# Work to complete:
Each of the records must appear again, exactly as it was written.

# Records:
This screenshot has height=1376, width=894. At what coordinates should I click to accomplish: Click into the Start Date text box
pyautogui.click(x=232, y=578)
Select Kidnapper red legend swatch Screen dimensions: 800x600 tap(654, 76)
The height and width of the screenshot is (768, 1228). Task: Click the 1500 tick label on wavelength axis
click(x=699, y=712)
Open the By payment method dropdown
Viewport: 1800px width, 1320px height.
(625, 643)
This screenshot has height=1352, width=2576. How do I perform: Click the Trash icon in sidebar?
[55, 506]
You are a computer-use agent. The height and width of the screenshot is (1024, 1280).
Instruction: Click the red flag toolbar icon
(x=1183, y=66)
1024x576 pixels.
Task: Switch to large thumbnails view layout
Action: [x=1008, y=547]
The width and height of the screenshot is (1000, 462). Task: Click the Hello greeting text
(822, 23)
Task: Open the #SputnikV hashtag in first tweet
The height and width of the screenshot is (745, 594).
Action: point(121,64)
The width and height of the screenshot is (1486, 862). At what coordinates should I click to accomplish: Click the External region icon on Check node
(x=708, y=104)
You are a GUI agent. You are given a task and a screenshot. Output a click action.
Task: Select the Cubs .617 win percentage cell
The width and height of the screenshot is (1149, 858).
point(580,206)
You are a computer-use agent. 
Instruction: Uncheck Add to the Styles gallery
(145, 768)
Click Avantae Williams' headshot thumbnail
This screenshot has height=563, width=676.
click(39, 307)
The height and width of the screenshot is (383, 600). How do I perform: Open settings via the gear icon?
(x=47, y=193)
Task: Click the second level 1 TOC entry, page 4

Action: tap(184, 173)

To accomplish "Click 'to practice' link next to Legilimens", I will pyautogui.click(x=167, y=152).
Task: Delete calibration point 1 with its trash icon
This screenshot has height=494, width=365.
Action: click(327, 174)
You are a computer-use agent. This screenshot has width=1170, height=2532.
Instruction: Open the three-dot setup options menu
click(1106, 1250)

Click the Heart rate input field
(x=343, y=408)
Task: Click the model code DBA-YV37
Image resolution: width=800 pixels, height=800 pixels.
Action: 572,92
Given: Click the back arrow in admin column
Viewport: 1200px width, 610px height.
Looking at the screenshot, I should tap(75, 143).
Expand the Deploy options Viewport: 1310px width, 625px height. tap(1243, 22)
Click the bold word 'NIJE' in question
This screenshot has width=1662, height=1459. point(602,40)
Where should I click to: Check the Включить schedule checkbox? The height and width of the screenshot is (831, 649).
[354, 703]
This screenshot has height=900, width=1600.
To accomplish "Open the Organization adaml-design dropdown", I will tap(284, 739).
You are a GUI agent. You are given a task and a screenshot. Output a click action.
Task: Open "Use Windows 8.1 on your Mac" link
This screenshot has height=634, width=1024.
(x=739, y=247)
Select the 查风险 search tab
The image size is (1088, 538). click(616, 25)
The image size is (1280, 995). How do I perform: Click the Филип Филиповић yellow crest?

# Response to the task:
This screenshot has height=1376, width=894. At what coordinates should I click to accomplish: Click into the Start Date text box
pyautogui.click(x=232, y=578)
Select Kidnapper red legend swatch Screen dimensions: 800x600 tap(654, 76)
The height and width of the screenshot is (768, 1228). Task: Click the 1500 tick label on wavelength axis
click(x=699, y=712)
Open the By payment method dropdown
Viewport: 1800px width, 1320px height.
(625, 643)
This screenshot has height=1352, width=2576. How do I perform: Click the Trash icon in sidebar?
[55, 506]
You are a computer-use agent. The height and width of the screenshot is (1024, 1280).
Instruction: Click the red flag toolbar icon
(x=1183, y=66)
1024x576 pixels.
Task: Switch to large thumbnails view layout
Action: [x=1008, y=547]
The width and height of the screenshot is (1000, 462). Task: Click the Hello greeting text
(822, 23)
Task: Open the #SputnikV hashtag in first tweet
The height and width of the screenshot is (745, 594).
Action: point(121,64)
The width and height of the screenshot is (1486, 862). At what coordinates should I click to accomplish: Click the External region icon on Check node
(x=708, y=104)
You are a GUI agent. You are given a task and a screenshot. Output a click action.
Task: Select the Cubs .617 win percentage cell
The width and height of the screenshot is (1149, 858).
point(580,206)
You are a computer-use agent. 
Instruction: Uncheck Add to the Styles gallery
(145, 768)
Click Avantae Williams' headshot thumbnail
This screenshot has height=563, width=676.
click(39, 307)
The height and width of the screenshot is (383, 600). How do I perform: Open settings via the gear icon?
(x=47, y=193)
Task: Click the second level 1 TOC entry, page 4

Action: tap(184, 173)

To accomplish "Click 'to practice' link next to Legilimens", I will pyautogui.click(x=167, y=152).
Task: Delete calibration point 1 with its trash icon
This screenshot has height=494, width=365.
Action: click(327, 174)
You are a computer-use agent. This screenshot has width=1170, height=2532.
Instruction: Open the three-dot setup options menu
click(1106, 1250)

Click the Heart rate input field
(x=343, y=408)
Task: Click the model code DBA-YV37
Image resolution: width=800 pixels, height=800 pixels.
Action: 572,92
Given: Click the back arrow in admin column
Viewport: 1200px width, 610px height.
Looking at the screenshot, I should tap(75, 143).
Expand the Deploy options Viewport: 1310px width, 625px height. tap(1243, 22)
Click the bold word 'NIJE' in question
This screenshot has width=1662, height=1459. point(602,40)
Where should I click to: Check the Включить schedule checkbox? The height and width of the screenshot is (831, 649).
[354, 703]
This screenshot has height=900, width=1600.
To accomplish "Open the Organization adaml-design dropdown", I will tap(284, 739).
You are a GUI agent. You are given a task and a screenshot. Output a click action.
Task: Open "Use Windows 8.1 on your Mac" link
This screenshot has height=634, width=1024.
(x=739, y=247)
Select the 查风险 search tab
The image size is (1088, 538). click(616, 25)
The image size is (1280, 995). How do I perform: Click the Филип Филиповић yellow crest?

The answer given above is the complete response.